Swap "icon" for "button" in everything from the line containing "860x429 pixels." down to the line containing "The width and height of the screenshot is (750, 476).", and give back only those lines with nothing else changed.

MATERIAL FOR THIS EXERCISE:
━━━━━━━━━━━━━━━━━━━━

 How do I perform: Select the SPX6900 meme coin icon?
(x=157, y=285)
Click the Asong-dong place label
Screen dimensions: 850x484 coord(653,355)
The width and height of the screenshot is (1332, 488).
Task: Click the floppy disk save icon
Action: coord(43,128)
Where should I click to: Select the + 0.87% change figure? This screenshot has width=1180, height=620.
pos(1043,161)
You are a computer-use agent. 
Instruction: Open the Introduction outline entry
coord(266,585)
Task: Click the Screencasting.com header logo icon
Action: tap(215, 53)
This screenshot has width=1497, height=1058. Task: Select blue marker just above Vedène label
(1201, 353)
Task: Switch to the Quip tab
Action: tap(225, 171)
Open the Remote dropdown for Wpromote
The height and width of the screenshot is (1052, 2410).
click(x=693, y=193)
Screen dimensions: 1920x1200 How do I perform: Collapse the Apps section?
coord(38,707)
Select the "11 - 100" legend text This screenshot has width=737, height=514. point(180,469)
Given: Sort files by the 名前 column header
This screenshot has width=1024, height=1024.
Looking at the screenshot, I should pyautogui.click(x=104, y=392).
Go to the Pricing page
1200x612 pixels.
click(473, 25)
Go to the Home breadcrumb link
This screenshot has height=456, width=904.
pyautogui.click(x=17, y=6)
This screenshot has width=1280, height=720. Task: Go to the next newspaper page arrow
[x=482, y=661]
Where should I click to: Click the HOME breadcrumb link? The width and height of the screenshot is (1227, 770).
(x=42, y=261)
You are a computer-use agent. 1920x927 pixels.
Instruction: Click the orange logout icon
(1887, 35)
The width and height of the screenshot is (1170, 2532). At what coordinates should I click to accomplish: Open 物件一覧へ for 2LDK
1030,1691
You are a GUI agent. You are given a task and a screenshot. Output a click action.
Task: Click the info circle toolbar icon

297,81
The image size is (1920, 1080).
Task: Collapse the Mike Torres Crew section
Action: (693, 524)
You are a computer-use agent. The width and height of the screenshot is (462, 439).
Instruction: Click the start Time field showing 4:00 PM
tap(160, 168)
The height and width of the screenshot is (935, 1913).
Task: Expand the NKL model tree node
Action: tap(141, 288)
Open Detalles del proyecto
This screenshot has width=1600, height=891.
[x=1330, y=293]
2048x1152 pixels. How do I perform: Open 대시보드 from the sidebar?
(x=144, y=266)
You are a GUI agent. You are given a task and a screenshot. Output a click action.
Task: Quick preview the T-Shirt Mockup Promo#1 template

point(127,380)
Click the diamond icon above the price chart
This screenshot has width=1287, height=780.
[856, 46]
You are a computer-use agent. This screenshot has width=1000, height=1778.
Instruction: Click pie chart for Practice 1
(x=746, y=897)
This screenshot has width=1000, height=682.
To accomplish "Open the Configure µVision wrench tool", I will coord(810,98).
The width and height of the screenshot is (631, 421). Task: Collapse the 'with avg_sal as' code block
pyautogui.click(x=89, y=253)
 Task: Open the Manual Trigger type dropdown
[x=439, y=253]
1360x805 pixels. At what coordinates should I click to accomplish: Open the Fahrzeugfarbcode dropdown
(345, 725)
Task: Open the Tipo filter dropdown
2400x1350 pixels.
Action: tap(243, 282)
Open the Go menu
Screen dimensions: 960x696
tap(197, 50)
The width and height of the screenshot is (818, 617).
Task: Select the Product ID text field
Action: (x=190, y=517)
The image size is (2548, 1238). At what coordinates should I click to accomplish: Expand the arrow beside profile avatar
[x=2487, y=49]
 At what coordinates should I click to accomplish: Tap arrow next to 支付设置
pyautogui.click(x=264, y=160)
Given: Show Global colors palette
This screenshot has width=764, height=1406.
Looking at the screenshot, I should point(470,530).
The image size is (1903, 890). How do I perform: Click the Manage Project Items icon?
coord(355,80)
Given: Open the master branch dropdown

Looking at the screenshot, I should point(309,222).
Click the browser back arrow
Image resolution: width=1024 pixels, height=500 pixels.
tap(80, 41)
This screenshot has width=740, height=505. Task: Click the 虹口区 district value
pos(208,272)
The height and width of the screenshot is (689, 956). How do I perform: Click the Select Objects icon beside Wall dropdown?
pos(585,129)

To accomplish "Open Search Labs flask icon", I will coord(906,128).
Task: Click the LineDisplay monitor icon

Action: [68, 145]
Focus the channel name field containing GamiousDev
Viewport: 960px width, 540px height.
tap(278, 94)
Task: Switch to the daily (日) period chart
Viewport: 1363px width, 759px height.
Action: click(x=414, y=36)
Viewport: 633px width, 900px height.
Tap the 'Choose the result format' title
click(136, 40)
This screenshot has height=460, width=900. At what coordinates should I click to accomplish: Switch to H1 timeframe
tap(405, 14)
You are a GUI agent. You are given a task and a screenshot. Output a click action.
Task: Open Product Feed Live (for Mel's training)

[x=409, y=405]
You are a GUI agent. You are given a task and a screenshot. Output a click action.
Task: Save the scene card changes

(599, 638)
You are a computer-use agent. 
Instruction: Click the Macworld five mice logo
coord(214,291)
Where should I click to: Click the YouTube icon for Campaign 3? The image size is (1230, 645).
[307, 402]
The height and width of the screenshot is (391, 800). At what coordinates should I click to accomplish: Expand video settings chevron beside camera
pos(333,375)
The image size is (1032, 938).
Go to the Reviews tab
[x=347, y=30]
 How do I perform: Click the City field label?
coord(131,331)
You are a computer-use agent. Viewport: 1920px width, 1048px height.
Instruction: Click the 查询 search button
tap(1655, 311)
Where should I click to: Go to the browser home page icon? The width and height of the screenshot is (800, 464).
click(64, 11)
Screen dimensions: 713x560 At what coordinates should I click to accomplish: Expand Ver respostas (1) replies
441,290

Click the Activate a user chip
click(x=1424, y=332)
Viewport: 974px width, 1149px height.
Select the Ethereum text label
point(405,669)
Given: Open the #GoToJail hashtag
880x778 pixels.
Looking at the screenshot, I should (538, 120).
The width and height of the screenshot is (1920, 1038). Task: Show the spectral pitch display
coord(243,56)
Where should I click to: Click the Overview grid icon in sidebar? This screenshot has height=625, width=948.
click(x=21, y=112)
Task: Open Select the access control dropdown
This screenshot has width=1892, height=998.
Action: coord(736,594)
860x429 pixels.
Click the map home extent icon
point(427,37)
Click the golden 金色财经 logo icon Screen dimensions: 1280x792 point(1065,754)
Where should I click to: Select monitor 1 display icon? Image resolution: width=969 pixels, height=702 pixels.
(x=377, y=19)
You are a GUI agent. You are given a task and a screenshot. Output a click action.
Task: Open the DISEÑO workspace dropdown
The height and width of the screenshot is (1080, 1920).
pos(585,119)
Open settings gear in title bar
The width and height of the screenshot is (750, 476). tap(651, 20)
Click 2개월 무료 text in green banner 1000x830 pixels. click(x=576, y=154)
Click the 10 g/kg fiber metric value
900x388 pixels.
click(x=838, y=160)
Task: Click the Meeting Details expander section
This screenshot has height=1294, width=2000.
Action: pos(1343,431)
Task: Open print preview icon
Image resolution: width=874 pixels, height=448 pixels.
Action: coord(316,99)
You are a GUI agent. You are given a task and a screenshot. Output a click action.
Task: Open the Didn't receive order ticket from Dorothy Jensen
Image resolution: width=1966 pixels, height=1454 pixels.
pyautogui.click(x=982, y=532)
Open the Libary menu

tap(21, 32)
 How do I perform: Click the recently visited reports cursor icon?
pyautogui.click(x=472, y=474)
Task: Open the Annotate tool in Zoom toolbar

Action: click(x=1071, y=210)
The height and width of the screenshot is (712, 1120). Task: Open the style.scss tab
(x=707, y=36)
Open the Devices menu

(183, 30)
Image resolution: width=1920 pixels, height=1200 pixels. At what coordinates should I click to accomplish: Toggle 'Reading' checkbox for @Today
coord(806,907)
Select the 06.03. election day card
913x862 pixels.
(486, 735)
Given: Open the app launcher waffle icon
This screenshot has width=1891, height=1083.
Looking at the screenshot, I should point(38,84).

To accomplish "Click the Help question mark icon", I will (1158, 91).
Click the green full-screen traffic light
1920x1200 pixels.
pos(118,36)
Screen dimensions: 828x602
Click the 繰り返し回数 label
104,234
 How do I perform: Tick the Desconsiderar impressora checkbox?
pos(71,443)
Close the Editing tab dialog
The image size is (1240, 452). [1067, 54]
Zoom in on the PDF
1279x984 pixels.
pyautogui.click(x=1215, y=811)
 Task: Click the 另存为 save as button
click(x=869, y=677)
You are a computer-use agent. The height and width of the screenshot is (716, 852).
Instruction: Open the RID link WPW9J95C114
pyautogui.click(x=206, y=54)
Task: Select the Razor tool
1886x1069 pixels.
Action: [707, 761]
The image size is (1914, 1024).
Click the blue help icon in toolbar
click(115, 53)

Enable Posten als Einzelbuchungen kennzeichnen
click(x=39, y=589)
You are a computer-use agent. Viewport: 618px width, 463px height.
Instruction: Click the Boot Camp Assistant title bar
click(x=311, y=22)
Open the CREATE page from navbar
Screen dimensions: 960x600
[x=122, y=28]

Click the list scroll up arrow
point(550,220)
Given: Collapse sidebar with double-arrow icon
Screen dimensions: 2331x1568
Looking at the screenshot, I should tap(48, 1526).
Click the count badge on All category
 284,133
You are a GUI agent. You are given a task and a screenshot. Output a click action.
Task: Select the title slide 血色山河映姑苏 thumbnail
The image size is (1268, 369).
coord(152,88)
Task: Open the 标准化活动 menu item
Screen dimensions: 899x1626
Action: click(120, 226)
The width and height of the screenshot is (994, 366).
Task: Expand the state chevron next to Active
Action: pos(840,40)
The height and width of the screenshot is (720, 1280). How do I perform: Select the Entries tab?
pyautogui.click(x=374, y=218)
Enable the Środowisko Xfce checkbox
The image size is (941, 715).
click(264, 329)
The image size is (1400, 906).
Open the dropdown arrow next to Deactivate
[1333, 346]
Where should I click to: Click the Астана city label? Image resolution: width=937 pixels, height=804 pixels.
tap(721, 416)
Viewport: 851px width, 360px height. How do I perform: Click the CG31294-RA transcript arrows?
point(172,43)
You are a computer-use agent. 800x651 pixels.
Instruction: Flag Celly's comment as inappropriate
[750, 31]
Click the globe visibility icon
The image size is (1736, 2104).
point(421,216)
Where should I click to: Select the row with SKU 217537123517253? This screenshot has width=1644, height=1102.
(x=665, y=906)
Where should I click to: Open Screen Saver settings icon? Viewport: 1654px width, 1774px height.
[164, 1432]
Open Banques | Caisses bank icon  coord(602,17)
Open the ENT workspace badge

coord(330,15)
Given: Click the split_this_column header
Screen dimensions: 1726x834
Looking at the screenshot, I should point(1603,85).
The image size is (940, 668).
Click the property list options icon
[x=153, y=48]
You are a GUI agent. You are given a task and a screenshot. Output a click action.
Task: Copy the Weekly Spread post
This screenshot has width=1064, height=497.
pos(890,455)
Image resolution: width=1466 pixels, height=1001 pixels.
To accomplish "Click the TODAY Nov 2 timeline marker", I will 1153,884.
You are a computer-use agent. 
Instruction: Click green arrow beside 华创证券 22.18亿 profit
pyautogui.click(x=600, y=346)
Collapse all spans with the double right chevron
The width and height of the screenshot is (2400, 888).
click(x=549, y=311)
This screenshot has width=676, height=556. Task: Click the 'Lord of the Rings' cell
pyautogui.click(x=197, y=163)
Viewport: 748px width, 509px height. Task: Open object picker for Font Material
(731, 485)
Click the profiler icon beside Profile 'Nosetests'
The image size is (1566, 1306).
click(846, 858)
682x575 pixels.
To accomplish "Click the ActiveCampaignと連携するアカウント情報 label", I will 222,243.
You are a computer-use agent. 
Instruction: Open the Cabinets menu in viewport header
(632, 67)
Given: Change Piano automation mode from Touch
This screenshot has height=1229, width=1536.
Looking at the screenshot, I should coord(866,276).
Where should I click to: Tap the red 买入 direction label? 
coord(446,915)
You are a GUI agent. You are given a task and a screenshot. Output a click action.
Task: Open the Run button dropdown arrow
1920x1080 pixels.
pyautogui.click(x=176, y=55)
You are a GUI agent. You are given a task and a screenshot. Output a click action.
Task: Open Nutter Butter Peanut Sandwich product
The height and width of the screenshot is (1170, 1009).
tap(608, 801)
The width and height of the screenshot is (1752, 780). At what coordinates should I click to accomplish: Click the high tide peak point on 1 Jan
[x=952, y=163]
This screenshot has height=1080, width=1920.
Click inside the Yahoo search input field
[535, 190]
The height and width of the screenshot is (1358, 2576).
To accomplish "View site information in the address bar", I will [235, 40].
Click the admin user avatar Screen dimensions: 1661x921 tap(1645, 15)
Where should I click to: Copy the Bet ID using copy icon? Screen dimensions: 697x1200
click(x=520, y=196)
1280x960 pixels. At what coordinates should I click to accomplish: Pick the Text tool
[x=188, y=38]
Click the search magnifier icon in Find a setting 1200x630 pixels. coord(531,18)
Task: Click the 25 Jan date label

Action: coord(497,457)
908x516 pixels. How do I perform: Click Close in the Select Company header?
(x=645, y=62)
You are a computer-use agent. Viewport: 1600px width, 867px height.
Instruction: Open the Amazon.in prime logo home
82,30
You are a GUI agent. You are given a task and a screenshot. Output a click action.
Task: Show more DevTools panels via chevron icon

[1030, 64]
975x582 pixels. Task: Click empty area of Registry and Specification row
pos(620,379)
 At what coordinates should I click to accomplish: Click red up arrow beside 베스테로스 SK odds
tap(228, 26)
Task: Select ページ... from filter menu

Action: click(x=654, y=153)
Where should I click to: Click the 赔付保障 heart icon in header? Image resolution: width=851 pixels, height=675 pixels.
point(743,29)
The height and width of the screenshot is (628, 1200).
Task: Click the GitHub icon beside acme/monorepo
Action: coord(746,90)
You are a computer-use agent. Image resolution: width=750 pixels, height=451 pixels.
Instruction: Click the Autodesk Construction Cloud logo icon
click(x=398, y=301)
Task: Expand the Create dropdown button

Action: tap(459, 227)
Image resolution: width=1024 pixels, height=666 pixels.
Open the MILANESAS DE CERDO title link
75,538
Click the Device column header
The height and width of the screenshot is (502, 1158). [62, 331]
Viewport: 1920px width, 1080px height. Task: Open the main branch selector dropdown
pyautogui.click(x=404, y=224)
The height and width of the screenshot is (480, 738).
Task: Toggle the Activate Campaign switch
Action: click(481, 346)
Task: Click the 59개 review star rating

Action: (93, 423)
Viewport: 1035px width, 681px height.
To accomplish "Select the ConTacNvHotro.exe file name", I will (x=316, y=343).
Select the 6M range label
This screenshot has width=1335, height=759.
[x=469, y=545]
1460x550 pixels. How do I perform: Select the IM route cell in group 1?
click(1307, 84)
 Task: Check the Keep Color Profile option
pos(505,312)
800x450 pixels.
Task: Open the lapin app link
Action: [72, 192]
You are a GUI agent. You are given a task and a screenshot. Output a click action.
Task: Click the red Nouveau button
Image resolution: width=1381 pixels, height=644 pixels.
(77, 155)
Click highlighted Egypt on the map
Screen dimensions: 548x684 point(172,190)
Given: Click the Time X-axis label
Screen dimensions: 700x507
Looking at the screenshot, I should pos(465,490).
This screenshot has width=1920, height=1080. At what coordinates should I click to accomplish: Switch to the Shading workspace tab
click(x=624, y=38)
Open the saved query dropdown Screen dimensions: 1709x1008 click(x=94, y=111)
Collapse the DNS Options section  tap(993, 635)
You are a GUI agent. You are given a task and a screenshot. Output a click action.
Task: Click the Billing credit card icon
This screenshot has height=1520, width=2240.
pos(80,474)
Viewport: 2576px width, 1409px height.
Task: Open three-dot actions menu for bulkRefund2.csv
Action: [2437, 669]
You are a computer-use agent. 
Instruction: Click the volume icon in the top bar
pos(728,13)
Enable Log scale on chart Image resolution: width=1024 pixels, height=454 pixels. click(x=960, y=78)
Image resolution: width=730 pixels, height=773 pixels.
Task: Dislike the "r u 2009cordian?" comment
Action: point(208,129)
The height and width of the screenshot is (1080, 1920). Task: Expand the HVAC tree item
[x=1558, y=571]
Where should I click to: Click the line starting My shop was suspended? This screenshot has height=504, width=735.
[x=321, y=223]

━━━━━━━━━━━━━━━━━━━━

ANSWER TO THIS TASK:
860x429 pixels.
Click the map home extent button
point(427,37)
Click the golden 金色财经 logo button Screen dimensions: 1280x792 point(1065,754)
Where should I click to: Select monitor 1 display button? Image resolution: width=969 pixels, height=702 pixels.
(x=377, y=19)
You are a GUI agent. You are given a task and a screenshot. Output a click action.
Task: Open the DISEÑO workspace dropdown
The height and width of the screenshot is (1080, 1920).
pos(585,119)
Open settings gear in title bar
The width and height of the screenshot is (750, 476). tap(651, 20)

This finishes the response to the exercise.